At an emergency meeting in Brussels, finance ministers from the 16 nations that use the euro currency signed off on the bailout package, which would grant low-interest loans to Athens to help it avoid a humiliating bankruptcy. The money would be available over the next three years and would come from the International Monetary Fund and fellow Eurozone countries such as Germany and France.
Officials hope the loans will keep the debt crisis from spreading beyond Greece to other Eurozone countries whose finances are in shaky condition, particularly Portugal, Spain and Ireland, which are also struggling to contain big budget deficits.
In Greece, workers have been mounting furious protests against the prospect of drastic government cuts.

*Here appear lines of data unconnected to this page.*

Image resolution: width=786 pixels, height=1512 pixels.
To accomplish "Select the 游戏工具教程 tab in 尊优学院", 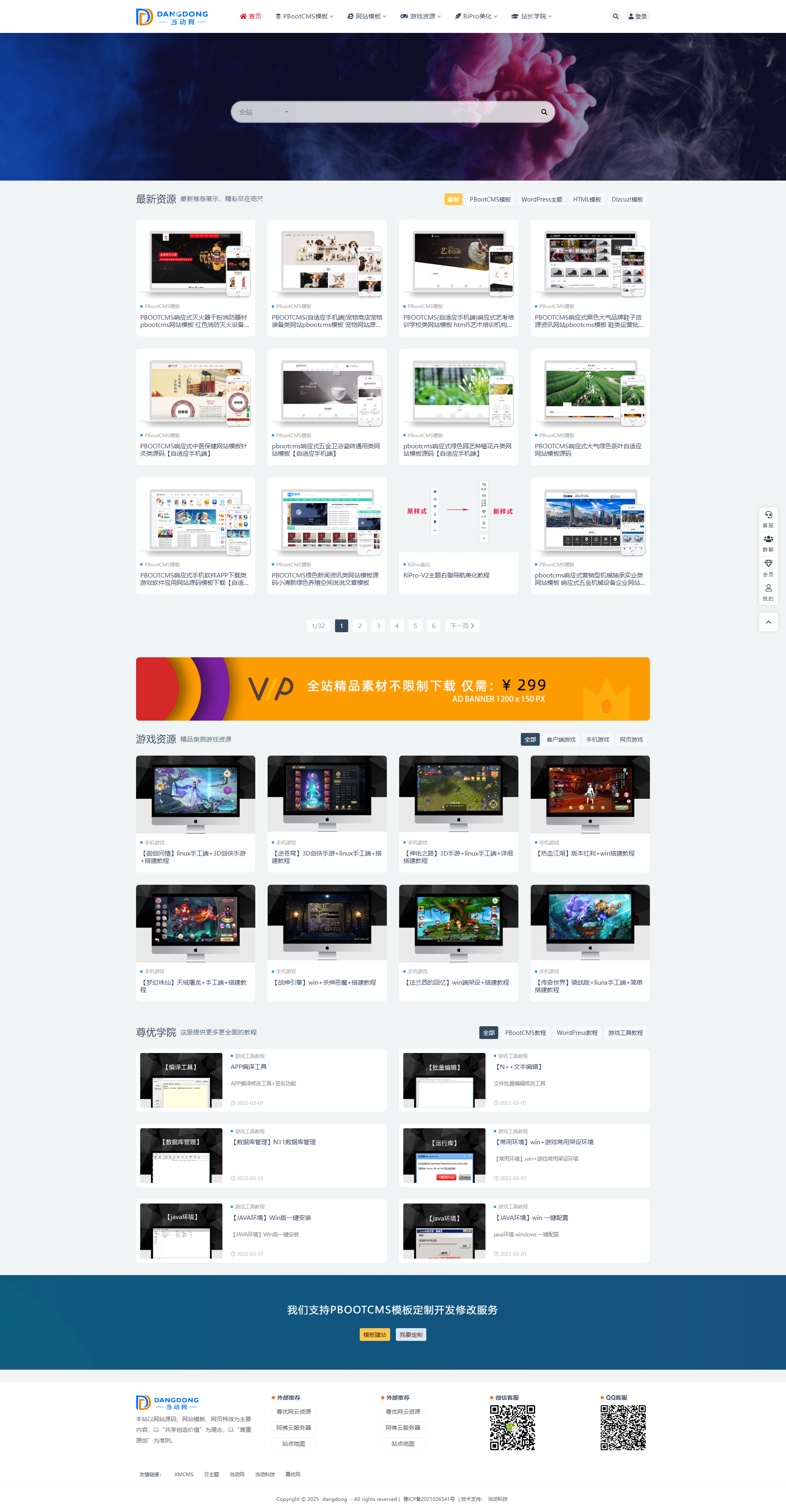I will click(x=625, y=1032).
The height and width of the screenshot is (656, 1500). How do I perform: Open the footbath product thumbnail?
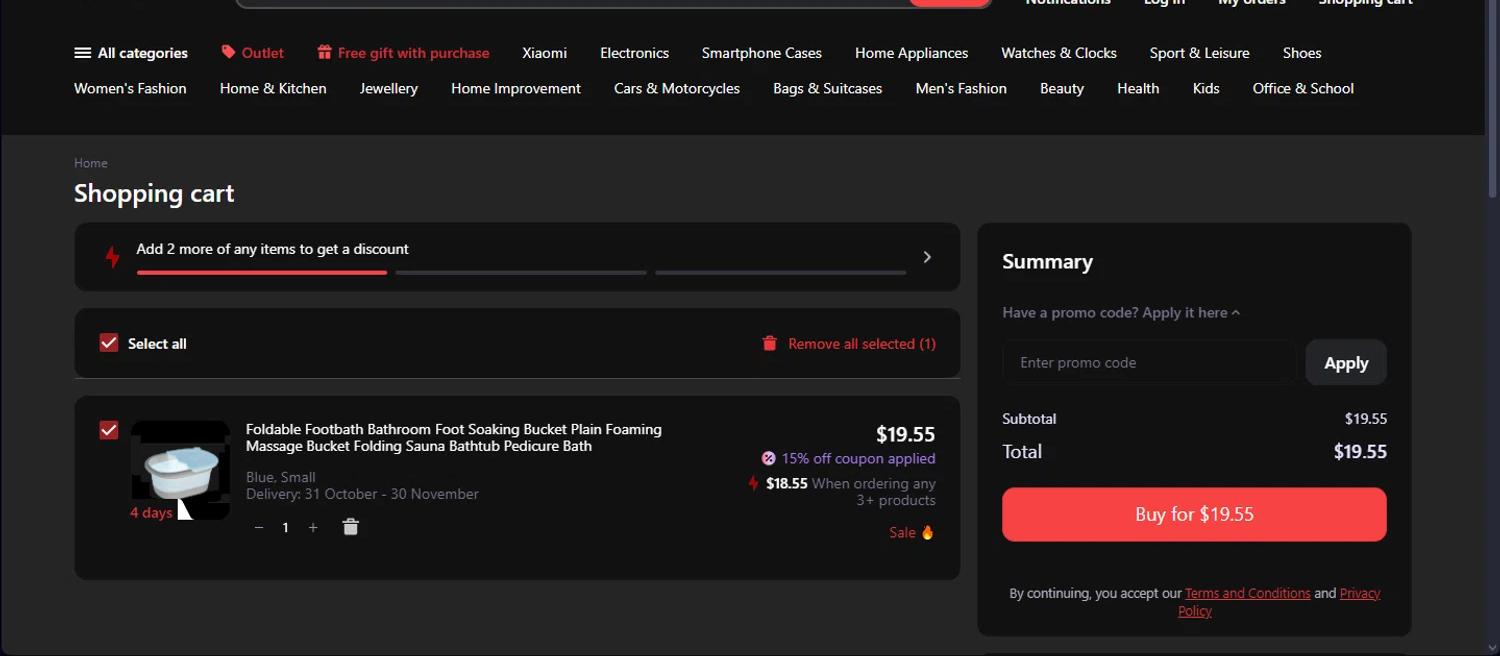coord(181,468)
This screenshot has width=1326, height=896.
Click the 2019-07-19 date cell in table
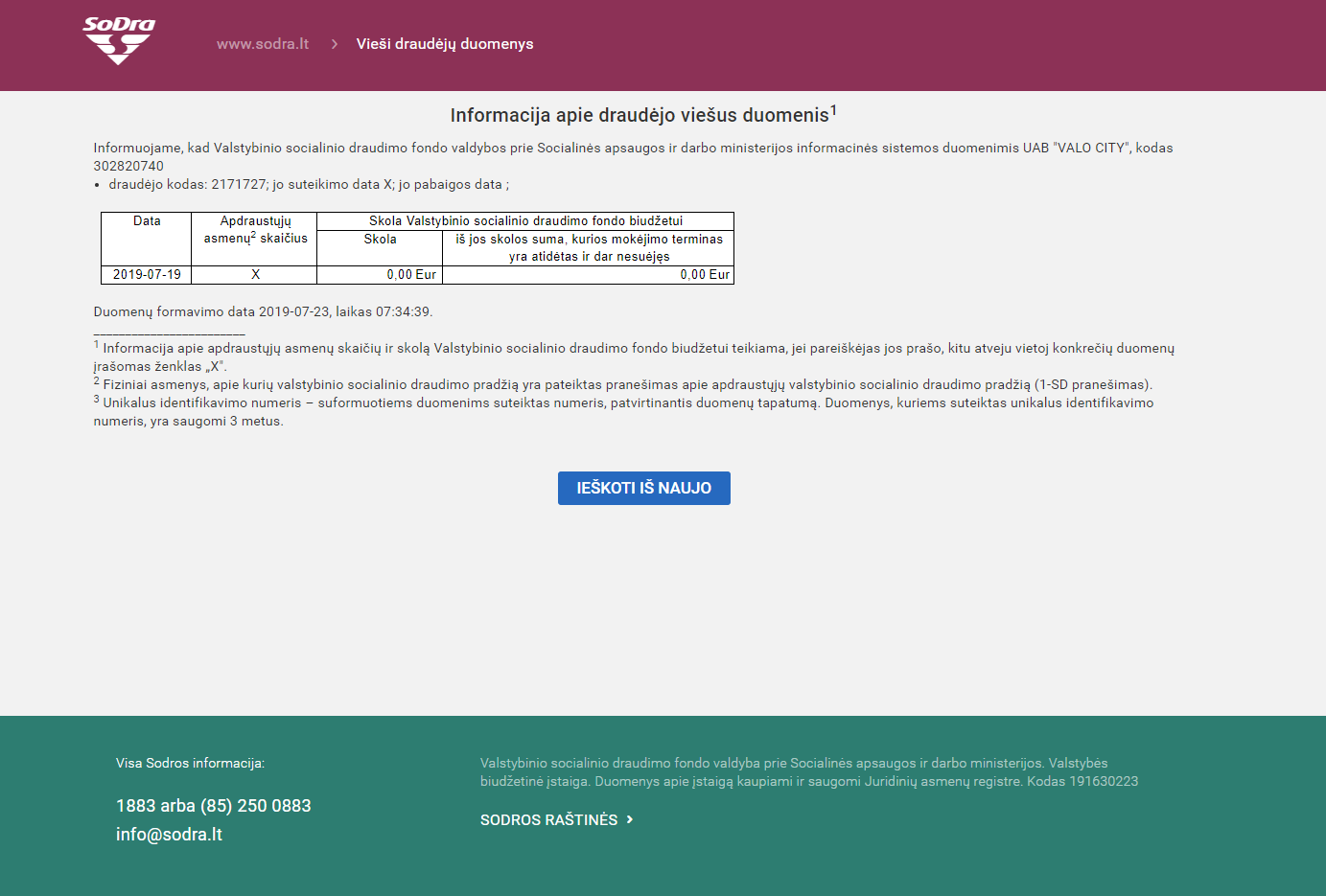tap(147, 275)
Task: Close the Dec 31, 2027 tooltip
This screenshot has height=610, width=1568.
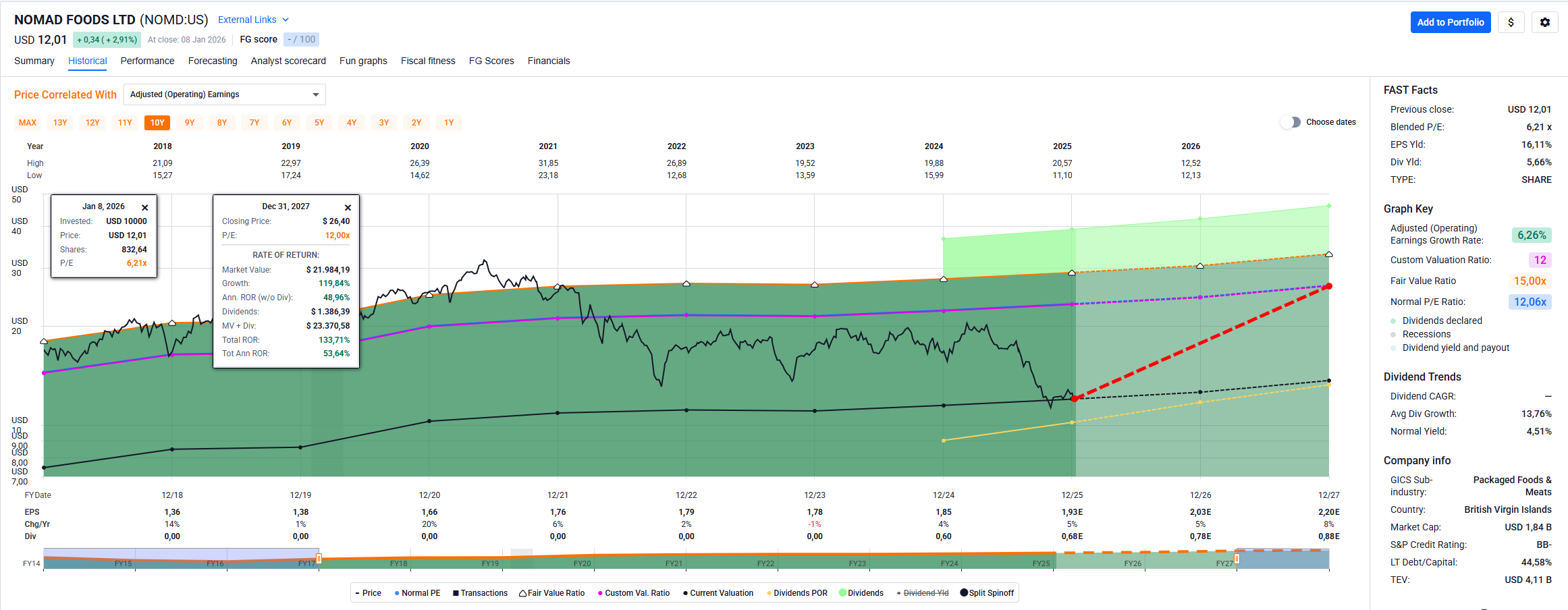Action: tap(348, 208)
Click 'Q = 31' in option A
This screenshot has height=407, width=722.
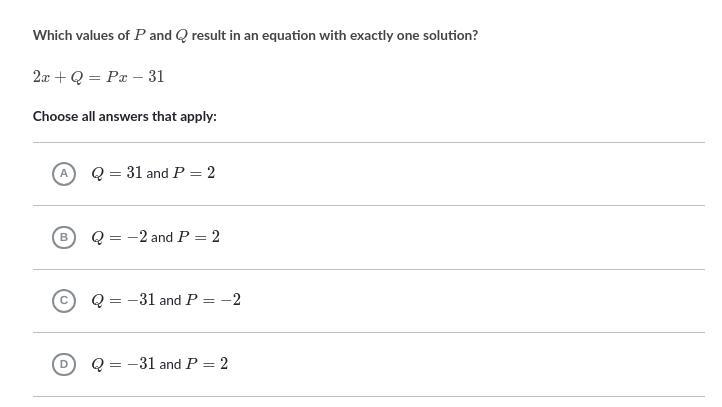[116, 173]
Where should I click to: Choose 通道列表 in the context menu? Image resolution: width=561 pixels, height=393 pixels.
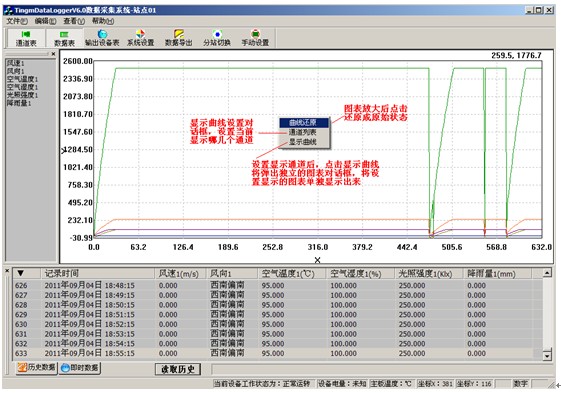click(x=304, y=132)
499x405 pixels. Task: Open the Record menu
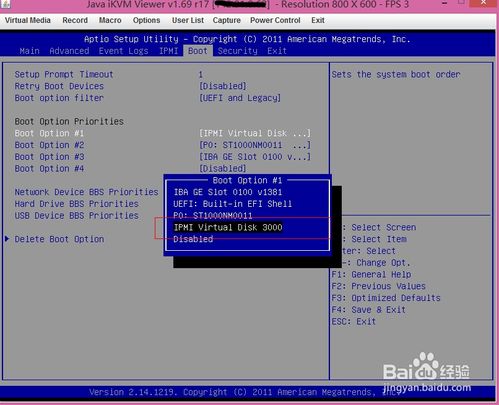(x=75, y=20)
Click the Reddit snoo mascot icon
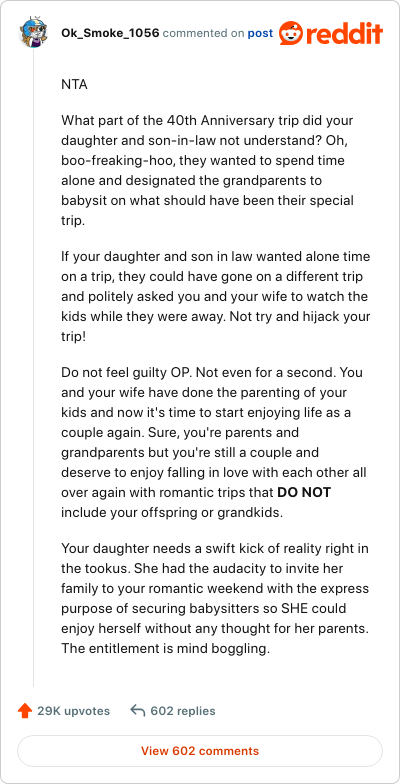The height and width of the screenshot is (784, 400). pos(293,34)
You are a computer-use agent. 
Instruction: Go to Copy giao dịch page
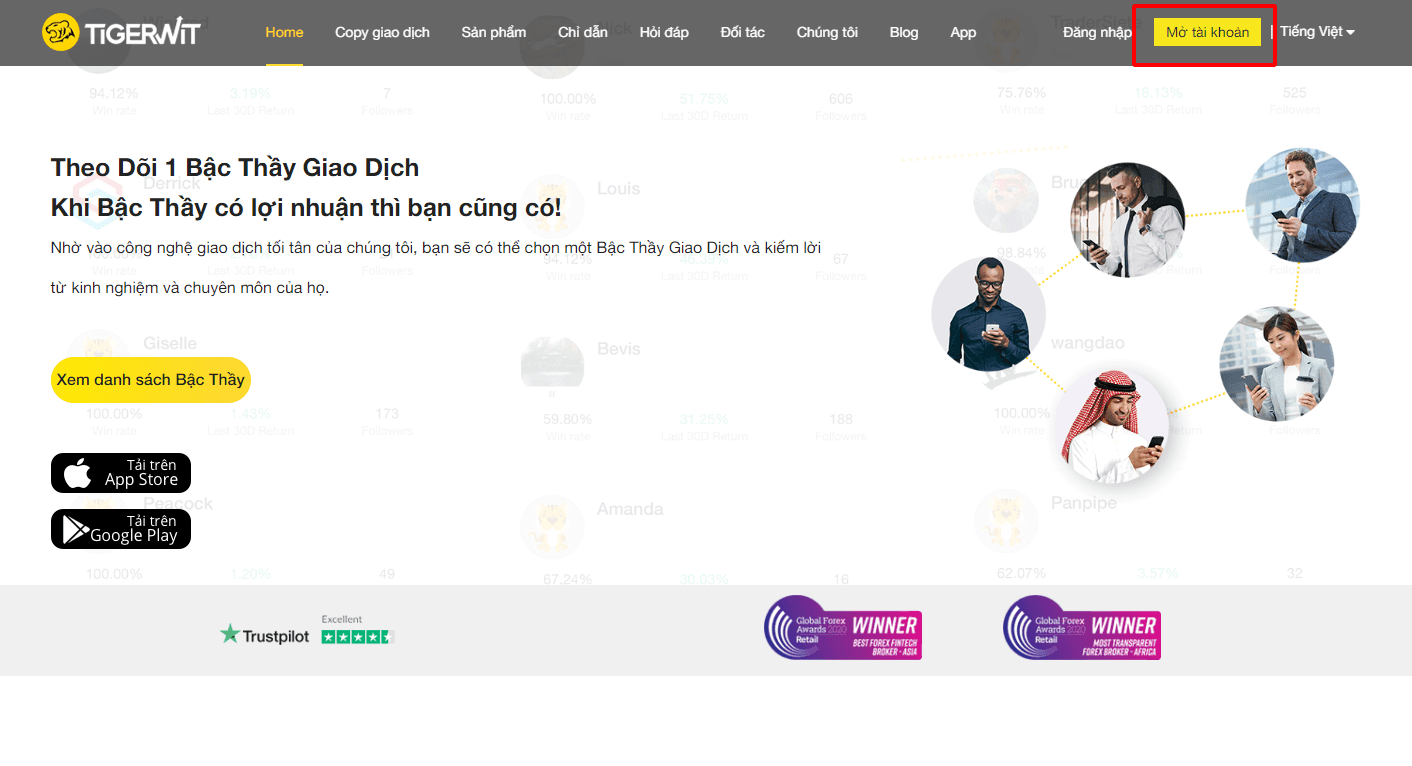pos(382,32)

Officials are bracing for a general strike Wednesday over the new austerity plan, which includes higher fuel, tobacco, alcohol and sales taxes, cuts in military spending and the elimination of two months' annual bonus pay for civil servants.
Axing the bonus is a particularly fraught move in a country where as many as one in four workers is employed by the state. But with a whopping government deficit amounting to 13.6% of gross domestic product, Greece must dig deep.
Markets continued to push up Athens' cost of borrowing to punishing levels. Credit-rating firms stoked fears of a domino effect last week by downgrading Spain and Portugal. And the IMF and EU were forced to scramble to put together a bigger bailout package to reassure nervous investors.